═══ The data

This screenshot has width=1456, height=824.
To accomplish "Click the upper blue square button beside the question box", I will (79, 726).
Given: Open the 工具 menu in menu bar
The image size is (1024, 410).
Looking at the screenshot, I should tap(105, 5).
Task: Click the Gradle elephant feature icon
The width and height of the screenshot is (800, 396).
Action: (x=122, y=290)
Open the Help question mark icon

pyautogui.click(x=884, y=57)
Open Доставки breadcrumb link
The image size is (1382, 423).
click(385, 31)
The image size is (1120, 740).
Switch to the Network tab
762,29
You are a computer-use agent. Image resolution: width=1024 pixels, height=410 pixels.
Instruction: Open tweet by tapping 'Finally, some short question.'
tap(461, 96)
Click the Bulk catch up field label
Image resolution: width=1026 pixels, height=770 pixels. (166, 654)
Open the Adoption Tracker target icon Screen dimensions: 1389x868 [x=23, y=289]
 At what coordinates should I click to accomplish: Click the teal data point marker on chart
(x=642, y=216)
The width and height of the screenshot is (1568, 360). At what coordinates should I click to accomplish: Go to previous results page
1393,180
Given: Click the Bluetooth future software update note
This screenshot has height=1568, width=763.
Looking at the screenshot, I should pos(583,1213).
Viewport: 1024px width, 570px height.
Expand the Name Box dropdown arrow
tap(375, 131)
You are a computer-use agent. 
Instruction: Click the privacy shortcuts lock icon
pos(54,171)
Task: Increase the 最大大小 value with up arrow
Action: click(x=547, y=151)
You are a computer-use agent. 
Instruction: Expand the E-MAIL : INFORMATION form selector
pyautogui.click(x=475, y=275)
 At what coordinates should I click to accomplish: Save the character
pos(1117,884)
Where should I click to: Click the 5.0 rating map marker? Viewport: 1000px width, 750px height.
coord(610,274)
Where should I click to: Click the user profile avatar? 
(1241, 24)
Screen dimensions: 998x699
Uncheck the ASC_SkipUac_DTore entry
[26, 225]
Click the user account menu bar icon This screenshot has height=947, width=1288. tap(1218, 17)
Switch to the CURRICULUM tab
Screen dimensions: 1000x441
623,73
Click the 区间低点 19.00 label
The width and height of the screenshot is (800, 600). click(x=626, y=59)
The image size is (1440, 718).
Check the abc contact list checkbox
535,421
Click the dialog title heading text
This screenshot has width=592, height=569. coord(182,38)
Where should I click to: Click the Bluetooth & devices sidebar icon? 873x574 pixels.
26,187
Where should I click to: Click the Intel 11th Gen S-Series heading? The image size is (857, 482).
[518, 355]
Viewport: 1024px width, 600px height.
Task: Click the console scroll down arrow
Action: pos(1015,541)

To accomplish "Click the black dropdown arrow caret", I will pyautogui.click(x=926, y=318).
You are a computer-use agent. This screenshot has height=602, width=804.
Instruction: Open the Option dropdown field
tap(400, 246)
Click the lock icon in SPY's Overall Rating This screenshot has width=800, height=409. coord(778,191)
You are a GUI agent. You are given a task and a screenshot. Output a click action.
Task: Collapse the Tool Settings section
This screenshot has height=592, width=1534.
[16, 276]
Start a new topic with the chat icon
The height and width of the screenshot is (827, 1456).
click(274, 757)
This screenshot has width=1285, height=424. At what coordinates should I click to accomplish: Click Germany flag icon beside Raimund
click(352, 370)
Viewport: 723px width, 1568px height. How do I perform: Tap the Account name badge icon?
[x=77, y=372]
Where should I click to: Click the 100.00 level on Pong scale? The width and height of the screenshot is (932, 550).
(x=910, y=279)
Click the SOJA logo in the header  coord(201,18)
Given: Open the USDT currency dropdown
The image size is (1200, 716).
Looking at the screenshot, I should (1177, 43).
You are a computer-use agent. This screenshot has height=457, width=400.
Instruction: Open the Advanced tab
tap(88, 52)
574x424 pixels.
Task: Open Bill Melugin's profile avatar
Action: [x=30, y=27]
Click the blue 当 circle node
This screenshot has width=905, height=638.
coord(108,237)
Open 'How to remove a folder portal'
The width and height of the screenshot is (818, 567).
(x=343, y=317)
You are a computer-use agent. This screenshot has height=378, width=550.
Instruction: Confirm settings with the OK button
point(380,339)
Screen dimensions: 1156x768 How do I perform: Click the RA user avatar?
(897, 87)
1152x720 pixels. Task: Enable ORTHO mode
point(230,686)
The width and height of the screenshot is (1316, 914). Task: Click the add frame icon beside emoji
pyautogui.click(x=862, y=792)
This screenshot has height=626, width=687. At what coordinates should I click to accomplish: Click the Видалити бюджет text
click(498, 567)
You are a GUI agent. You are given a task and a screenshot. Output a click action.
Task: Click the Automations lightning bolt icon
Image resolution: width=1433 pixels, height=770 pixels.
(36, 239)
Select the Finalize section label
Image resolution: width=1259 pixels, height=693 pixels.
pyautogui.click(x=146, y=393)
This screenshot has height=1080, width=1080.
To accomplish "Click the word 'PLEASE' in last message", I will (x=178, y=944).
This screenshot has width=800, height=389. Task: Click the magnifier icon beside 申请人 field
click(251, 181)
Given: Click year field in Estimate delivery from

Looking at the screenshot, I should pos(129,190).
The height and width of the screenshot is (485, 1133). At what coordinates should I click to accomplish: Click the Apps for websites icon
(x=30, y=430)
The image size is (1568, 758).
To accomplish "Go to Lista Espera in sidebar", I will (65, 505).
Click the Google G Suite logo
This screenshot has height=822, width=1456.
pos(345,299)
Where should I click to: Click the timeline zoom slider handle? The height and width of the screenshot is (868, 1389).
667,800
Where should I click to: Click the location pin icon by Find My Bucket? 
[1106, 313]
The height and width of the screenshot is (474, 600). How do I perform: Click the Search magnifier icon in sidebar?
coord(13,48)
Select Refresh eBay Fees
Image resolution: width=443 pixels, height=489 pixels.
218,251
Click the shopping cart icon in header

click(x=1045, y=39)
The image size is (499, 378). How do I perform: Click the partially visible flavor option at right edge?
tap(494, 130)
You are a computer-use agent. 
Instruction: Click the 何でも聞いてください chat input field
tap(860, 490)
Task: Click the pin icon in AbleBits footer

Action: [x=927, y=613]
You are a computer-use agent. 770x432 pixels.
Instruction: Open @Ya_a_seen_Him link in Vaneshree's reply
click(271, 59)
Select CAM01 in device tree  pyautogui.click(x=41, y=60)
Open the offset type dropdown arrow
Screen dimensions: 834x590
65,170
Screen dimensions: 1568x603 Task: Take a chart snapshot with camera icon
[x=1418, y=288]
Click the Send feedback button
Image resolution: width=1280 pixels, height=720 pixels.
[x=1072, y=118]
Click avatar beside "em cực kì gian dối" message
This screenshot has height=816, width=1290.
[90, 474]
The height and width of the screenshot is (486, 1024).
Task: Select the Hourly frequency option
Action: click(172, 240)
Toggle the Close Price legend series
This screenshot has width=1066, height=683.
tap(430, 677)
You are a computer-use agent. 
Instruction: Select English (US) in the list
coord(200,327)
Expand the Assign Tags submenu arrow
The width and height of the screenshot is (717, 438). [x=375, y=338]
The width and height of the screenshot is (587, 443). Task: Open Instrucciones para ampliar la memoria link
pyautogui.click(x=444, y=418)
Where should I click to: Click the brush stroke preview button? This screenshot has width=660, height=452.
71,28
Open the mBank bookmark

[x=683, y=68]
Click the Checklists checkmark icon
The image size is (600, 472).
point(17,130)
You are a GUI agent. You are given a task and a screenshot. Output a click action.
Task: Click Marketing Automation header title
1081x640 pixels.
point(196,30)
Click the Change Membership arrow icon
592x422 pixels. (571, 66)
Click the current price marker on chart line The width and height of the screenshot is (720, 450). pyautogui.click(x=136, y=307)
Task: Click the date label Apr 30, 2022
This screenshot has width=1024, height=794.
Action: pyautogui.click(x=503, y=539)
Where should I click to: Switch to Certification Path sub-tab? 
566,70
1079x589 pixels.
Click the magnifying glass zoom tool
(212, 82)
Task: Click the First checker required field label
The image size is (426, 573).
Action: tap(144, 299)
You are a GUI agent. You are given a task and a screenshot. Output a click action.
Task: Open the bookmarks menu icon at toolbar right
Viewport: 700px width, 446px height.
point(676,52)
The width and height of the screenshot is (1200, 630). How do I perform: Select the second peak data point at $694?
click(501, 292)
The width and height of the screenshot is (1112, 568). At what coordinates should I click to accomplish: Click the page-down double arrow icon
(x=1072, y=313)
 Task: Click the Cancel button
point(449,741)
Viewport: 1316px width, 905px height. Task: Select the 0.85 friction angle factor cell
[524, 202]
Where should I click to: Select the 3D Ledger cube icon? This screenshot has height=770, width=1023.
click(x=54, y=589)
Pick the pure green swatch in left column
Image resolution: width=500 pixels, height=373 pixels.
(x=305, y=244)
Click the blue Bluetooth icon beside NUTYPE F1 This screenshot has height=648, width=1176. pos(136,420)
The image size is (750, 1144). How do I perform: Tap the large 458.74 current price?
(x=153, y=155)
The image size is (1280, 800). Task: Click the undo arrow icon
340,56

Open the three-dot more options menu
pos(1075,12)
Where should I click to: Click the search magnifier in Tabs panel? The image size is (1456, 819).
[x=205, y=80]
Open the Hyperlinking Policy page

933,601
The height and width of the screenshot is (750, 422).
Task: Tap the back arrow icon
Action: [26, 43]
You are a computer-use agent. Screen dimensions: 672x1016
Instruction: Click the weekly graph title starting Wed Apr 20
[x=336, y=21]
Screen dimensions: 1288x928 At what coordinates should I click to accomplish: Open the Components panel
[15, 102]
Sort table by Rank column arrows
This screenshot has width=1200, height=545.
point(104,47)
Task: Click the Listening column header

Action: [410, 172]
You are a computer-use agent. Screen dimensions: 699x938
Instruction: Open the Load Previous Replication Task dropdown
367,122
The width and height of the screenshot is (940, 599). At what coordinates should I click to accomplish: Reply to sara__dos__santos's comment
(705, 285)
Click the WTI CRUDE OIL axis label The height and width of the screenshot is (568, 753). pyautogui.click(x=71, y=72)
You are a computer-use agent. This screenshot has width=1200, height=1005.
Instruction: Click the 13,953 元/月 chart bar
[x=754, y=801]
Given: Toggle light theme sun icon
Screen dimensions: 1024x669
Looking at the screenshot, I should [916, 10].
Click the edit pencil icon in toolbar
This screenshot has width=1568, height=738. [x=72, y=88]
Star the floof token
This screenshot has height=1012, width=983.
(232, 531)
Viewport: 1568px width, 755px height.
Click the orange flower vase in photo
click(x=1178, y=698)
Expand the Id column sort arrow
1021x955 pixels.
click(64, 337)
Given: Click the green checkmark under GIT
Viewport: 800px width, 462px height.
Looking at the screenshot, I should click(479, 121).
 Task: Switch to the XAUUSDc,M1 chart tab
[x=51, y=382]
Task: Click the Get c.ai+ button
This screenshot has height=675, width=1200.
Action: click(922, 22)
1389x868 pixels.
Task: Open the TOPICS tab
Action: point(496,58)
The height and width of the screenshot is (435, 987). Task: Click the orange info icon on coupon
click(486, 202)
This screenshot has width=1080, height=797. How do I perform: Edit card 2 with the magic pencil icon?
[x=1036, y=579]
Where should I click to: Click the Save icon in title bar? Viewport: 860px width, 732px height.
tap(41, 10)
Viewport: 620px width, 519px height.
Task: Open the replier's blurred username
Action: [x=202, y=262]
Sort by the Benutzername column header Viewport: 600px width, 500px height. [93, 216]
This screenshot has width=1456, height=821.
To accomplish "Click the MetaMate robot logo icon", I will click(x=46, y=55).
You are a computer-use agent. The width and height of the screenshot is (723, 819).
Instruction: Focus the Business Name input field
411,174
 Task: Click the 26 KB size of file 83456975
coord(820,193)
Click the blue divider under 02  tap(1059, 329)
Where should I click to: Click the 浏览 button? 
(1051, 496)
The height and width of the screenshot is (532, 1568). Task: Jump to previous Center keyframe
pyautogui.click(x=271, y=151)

══════

About this task:
Pull every line containing "green" out of the material and copy it.

Task solution:
Pick the pure green swatch in left column
Given: Click the green checkmark under GIT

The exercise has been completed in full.